REPUBLIKA.CO.ID, TEHERAN -- Presiden Iran, Ebrahim Raisi pada Selasa (28/8/2023) mengatakan, Barat telah gagal mengisolasi negaranya. Iran menunda kemungkinan melanjutkan pembicaraan untuk menghidupkan kembali perjanjian nuklir.
“Musuh mencoba mengikuti dua strategi; yang pertama adalah mengisolasi Iran dari dunia dan yang lainnya adalah mematahkan semangat bangsa Iran. Kedua strategi tersebut telah gagal.
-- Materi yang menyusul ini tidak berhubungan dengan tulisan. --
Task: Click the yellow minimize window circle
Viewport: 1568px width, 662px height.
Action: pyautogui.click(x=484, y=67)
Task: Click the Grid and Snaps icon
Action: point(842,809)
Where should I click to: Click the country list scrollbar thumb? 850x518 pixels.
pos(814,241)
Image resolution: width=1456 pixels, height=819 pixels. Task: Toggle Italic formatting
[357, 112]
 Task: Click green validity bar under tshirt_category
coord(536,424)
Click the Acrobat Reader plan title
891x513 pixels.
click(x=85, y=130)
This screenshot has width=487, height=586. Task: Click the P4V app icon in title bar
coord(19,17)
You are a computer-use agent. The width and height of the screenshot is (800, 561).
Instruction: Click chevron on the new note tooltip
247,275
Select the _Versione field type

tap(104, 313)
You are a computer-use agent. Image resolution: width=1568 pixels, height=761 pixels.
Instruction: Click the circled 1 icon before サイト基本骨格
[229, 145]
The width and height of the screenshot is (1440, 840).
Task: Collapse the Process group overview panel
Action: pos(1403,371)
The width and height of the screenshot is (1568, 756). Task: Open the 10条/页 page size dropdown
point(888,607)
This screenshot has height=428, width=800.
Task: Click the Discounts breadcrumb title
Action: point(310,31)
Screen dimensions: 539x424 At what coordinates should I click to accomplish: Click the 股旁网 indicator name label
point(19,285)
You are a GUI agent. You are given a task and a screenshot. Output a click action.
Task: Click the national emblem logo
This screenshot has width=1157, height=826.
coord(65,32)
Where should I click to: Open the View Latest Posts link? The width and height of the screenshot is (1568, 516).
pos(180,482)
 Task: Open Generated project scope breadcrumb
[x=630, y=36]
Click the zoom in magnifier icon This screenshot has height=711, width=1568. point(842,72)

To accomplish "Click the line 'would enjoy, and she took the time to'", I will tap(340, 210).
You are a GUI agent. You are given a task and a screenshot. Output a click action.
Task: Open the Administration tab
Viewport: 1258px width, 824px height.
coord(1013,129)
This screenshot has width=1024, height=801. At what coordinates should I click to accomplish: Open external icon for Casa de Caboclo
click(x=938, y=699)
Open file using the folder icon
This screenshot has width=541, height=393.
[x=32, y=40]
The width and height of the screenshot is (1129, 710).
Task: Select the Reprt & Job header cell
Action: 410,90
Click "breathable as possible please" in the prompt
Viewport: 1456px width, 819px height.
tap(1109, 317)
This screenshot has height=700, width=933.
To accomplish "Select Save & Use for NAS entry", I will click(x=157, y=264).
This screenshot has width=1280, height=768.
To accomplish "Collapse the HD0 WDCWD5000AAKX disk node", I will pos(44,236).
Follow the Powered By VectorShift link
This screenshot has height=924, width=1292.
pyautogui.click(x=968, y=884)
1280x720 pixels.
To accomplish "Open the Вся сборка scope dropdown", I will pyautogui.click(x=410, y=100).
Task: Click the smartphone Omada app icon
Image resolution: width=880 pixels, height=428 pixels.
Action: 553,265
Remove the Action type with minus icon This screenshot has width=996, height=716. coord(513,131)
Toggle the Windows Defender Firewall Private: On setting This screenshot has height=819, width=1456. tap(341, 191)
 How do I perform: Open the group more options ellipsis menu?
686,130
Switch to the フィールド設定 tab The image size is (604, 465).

Mereka (Barat) tidak berhasil mengisolasi Iran,” kata Raisi dalam konferensi pers di Teheran, dilaporkan Al Arabiya.
Raisi mengacu pada sanksi yang dijatuhkan terhadap Iran sejak Amerika Serikat membatalkan perjanjian nuklir tersebut pada 2018. Termasuk protes yang meletus pada September 2022 atas kematian seorang wanita muda dalam tahanan.
Raisi mengatakan, Iran terus mengupayakan pencabutan sanksi melalui negosiasi untuk menghidupkan kembali perjanjian nuklir tahun 2015. "Kami tidak mengaitkan perekonomian negara ini dengan keinginan negara-negara Barat," kata Raisi.
Ketegangan antara Teheran dan Washington mereda bulan ini dengan diumumkannya perjanjian pertukaran tahanan. Iran membebaskan lima tahanan Amerika dengan imbalan pengembalian dana Iran yang dibekukan di Korea Selatan sebesar 6 miliar dolar AS.
Namun perjanjian pertukaran tahanan itu tidak mencakup kemungkinan kembalinya perjanjian nuklir menjelang pemilihan presiden AS pada 2024.
Raisi menyoroti keberhasilan diplomatik Iran, termasuk pemulihan hubungan dengan negara-negara Arab seperti Arab Saudi serta keanggotaannya dalam Organisasi Kerjasama Shanghai dan undangan untuk bergabung dengan kelompok BRICS. Raisi menambahkan, pemerintahnya sedang berupaya untuk mengurangi pengaruh mata uang dolar AS terhadap perekonomian Iran.
"Aliansi dengan negara-negara berkembang seperti itu mewakili peluang bagus untuk melawan unilateralisme Amerika,” kata Raisi.